README.md

# ExTorch.Vision

TorchVision ops for [ExTorch](https://github.com/andfoy/extorch) -- detection, segmentation, and image I/O operators running on the BEAM.

ExTorch.Vision builds `libtorchvision.so` from source at compile time (against ExTorch's libtorch) and exposes all torchvision C++ operators through ExTorch's generic dispatcher. **No Rust or C++ code in this package** -- everything goes through `ExTorch.Native.dispatch_op/3`.

## Requirements

- [ExTorch](https://github.com/andfoy/extorch) (provides libtorch)
- CMake >= 3.18
- C++17 compiler (gcc >= 7 or clang >= 5)
- CUDA toolkit (optional, for GPU support and NVJPEG)

## Installation

Add `extorch_vision` to your dependencies in `mix.exs`:

```elixir
def deps do
  [
    {:extorch, "~> 0.3.0"},
    {:extorch_vision, "~> 0.1.0"}
  ]
end
```

Then compile -- `libtorchvision.so` is built from source automatically
during `mix compile` (no manual steps):

```bash
mix deps.get
mix compile
```

## Usage

```elixir
# Lazy initialization -- loads libtorchvision.so on first call
# or call ExTorch.Vision.setup!() explicitly

# Non-maximum suppression
boxes = ExTorch.tensor([[0.0, 0.0, 10.0, 10.0], [0.5, 0.5, 10.5, 10.5], [20.0, 20.0, 30.0, 30.0]])
scores = ExTorch.tensor([0.9, 0.8, 0.7])
keep = ExTorch.Vision.nms(boxes, scores, 0.5)

# ROI Align (detection models)
features = ExTorch.rand({1, 256, 14, 14})
rois = ExTorch.tensor([[0.0, 0.0, 0.0, 7.0, 7.0]])
pooled = ExTorch.Vision.roi_align(features, rois, 1.0, 7, 7)

# Deformable Convolution v2
input = ExTorch.rand({1, 3, 8, 8})
weight = ExTorch.rand({8, 3, 3, 3})
offset = ExTorch.zeros({1, 18, 6, 6})
mask = ExTorch.ones({1, 9, 6, 6})
bias = ExTorch.zeros({8})
out = ExTorch.Vision.deform_conv2d(input, weight, offset, mask, bias, 1, 1, 0, 0)

# Image I/O -- encode/decode without leaving the BEAM
image = ExTorch.randint(0, 255, {3, 224, 224}, dtype: :uint8)
png_bytes = ExTorch.Vision.encode_png(image)
decoded = ExTorch.Vision.decode_png(png_bytes)

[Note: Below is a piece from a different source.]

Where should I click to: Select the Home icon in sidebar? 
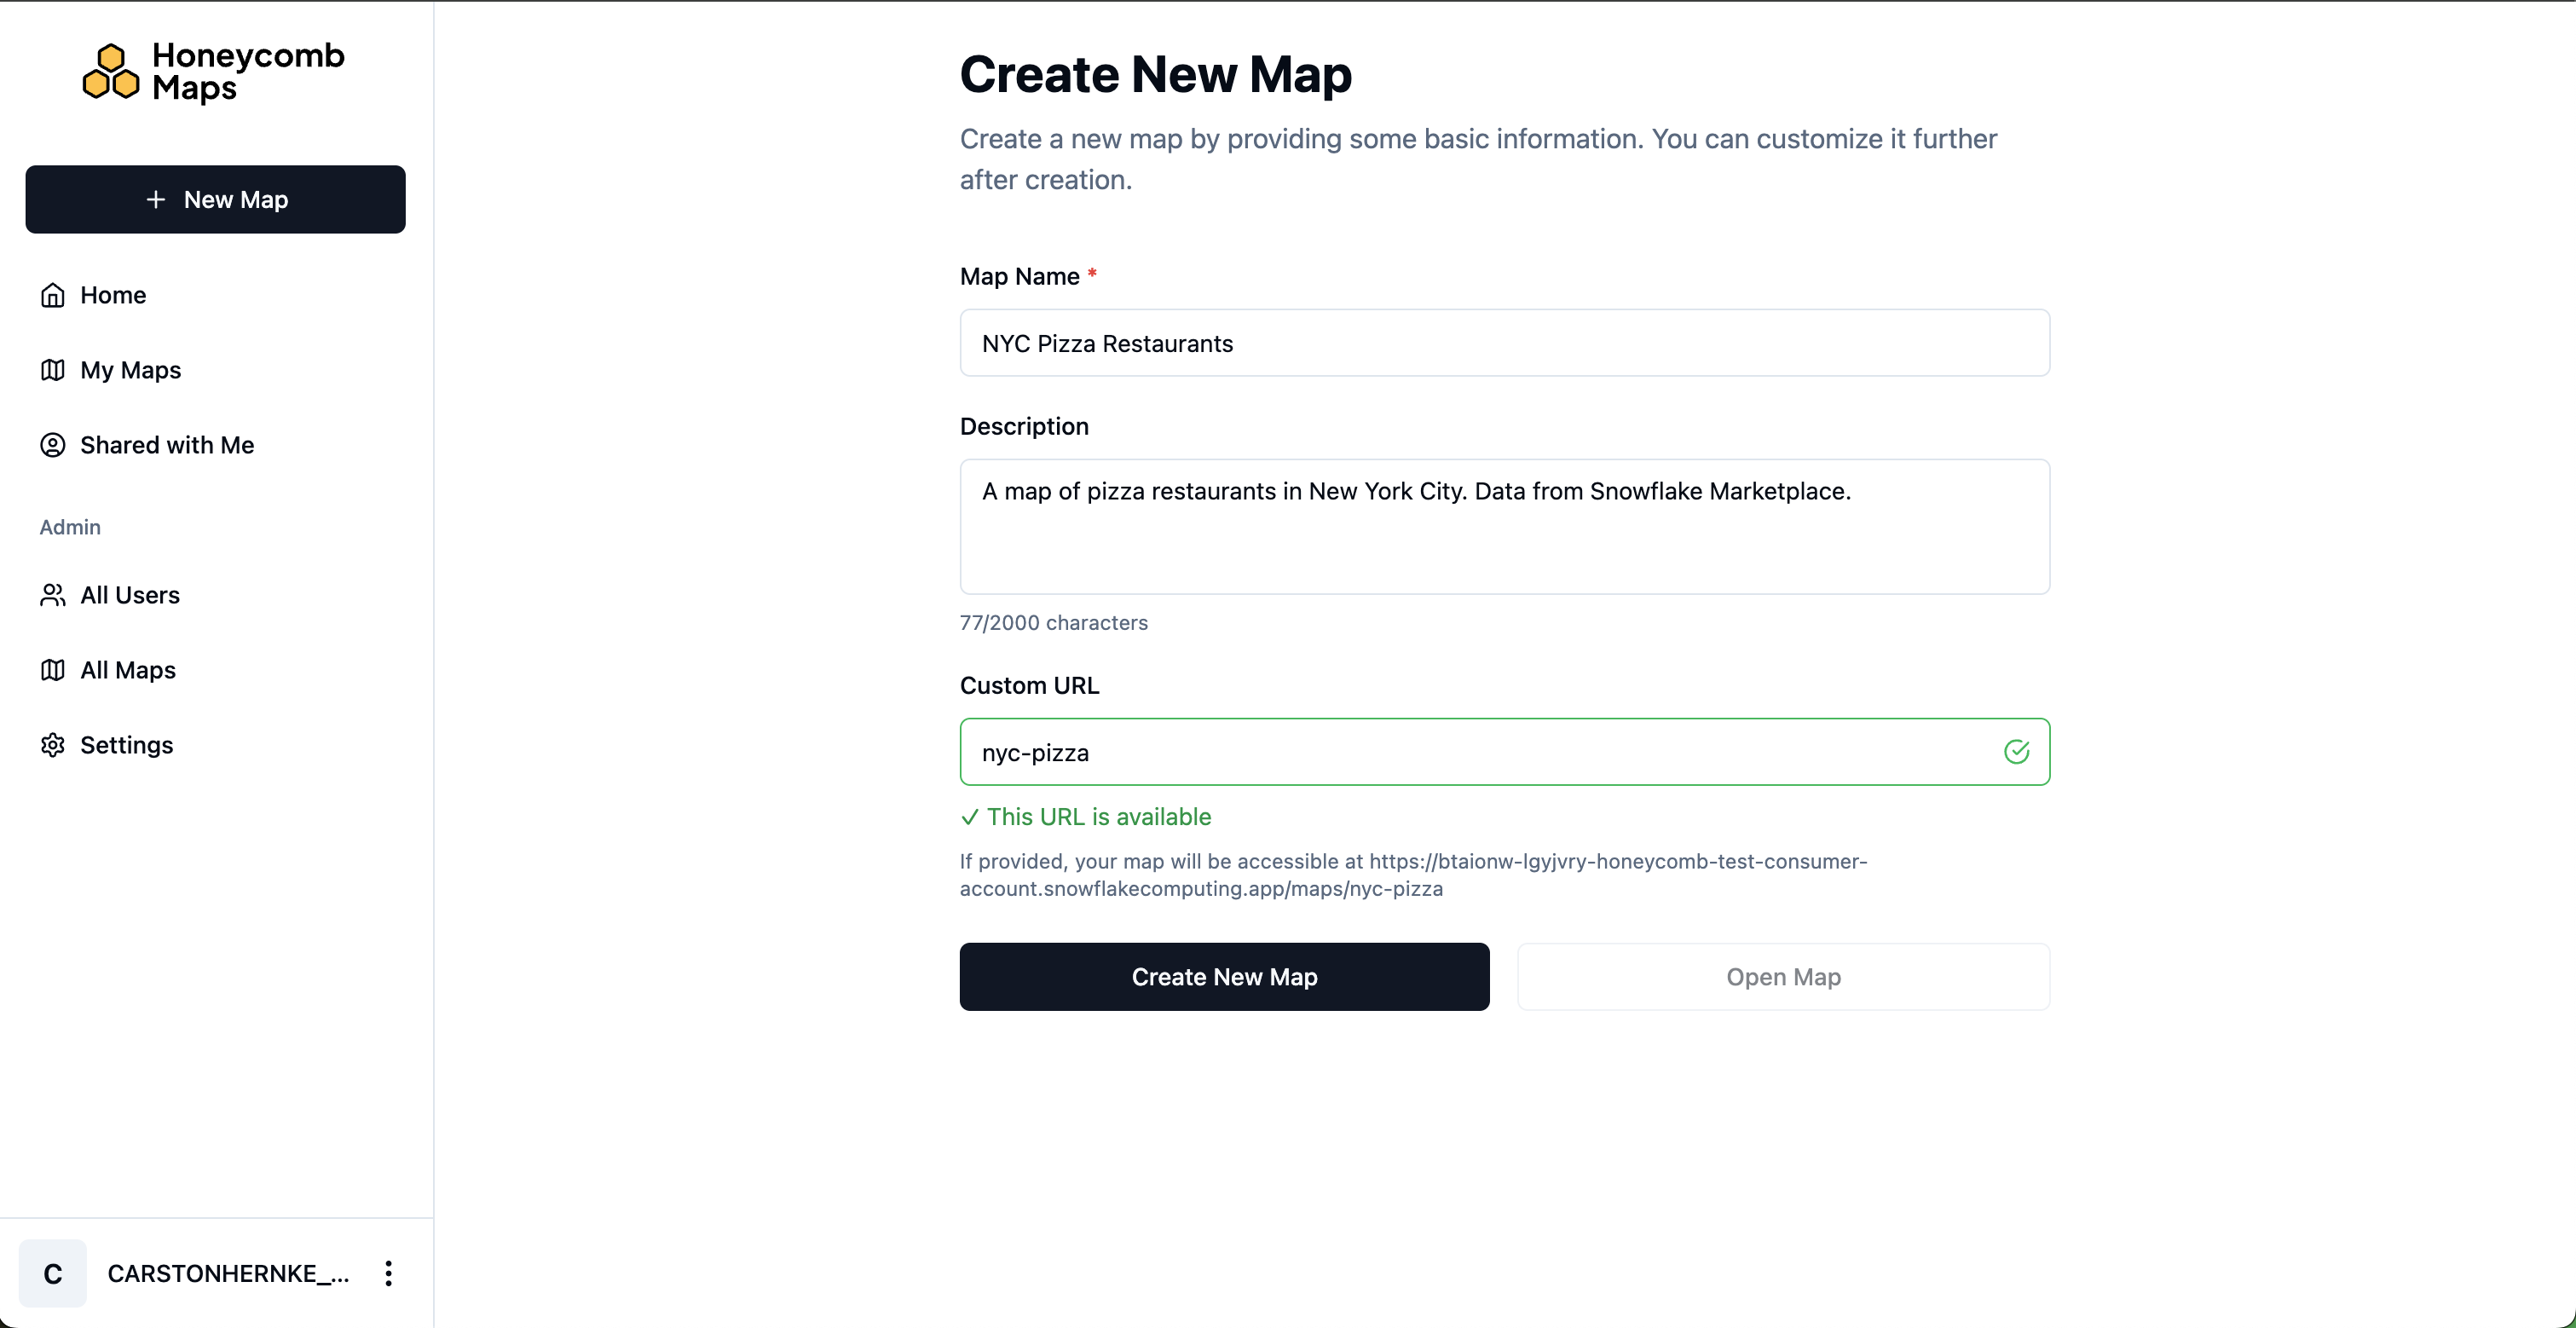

# GPU-accelerated JPEG decode (requires NVJPEG)
jpeg_data = ExTorch.Vision.encode_jpeg(image)
gpu_images = ExTorch.Vision.decode_jpegs_cuda([jpeg_data], 0, :cuda)
```

## Available operators

### Detection / segmentation

| Function | Description |
|---|---|
| `nms/3` | Non-maximum suppression |
| `roi_align/7` | Region of Interest Align (bilinear) |
| `roi_pool/5` | Region of Interest Pooling (max) |
| `ps_roi_align/6` | Position-sensitive ROI Align (R-FCN) |
| `ps_roi_pool/5` | Position-sensitive ROI Pooling |
| `deform_conv2d/14` | Deformable Convolution v2 |

### Image I/O

| Function | Description |
|---|---|
| `decode_jpeg/3` | Decode JPEG from uint8 tensor |
| `encode_jpeg/2` | Encode to JPEG bytes |
| `decode_png/3` | Decode PNG from uint8 tensor |
| `encode_png/2` | Encode to PNG bytes |
| `decode_webp/2` | Decode WebP |
| `decode_gif/1` | Decode GIF (animated supported) |
| `decode_image/3` | Auto-detect format and decode |
| `decode_jpegs_cuda/3` | Batch JPEG decode on GPU (NVJPEG) |
| `encode_jpegs_cuda/2` | Batch JPEG encode on GPU |

## ExTorch.Export integration

All ops are automatically registered with `ExTorch.Export.OpRegistry` when `setup!/0` is called. This means exported PyTorch models that use torchvision operators (e.g., Faster R-CNN with `torchvision::roi_align` and `torchvision::nms`) can be loaded and run via `ExTorch.Export.forward/2` without any additional configuration:

```elixir
ExTorch.Vision.setup!()

model = ExTorch.Export.load("faster_rcnn.pt2", device: :cuda)
output = ExTorch.Export.forward(model, [input_tensor])
```

## How it works

ExTorch.Vision contains **zero C++ or Rust code**. It works by:

1. Building `libtorchvision.so` from source via CMake (at `mix torchvision.build` time)
2. Loading it at runtime via `ExTorch.Native.load_torch_library/1` (which calls `dlopen`)
3. TorchVision registers its ops with PyTorch's `c10::Dispatcher` via `TORCH_LIBRARY` blocks
4. Elixir calls ops through `ExTorch.Native.dispatch_op/3`, which invokes the dispatcher

This architecture means any future torchvision ops are automatically available without code changes -- just rebuild `libtorchvision.so`.

## Configuration

### Library path override

Skip the CMake build by pointing to a pre-built `libtorchvision.so`:

```elixir
# In config/config.exs
config :extorch_vision, library_path: "/path/to/libtorchvision.so"
```

Or via environment variable:

```bash
TORCHVISION_LIB_PATH=/path/to/libtorchvision.so mix compile
```

### Local development with extorch

By default, `extorch_vision` pulls ExTorch from Hex. For local development
against a checkout of ExTorch, set the `EXTORCH_PATH` environment variable:

```bash
# Point to your local extorch checkout
export EXTORCH_PATH=../extorch

mix deps.get
mix test
```

This overrides the Hex dependency with a local path dependency, so changes
to ExTorch are picked up immediately without publishing.

### Force rebuild

To rebuild `libtorchvision.so` from scratch (e.g., after upgrading CUDA
or switching libtorch versions):

```bash
mix torchvision.build --force
```

## License

MIT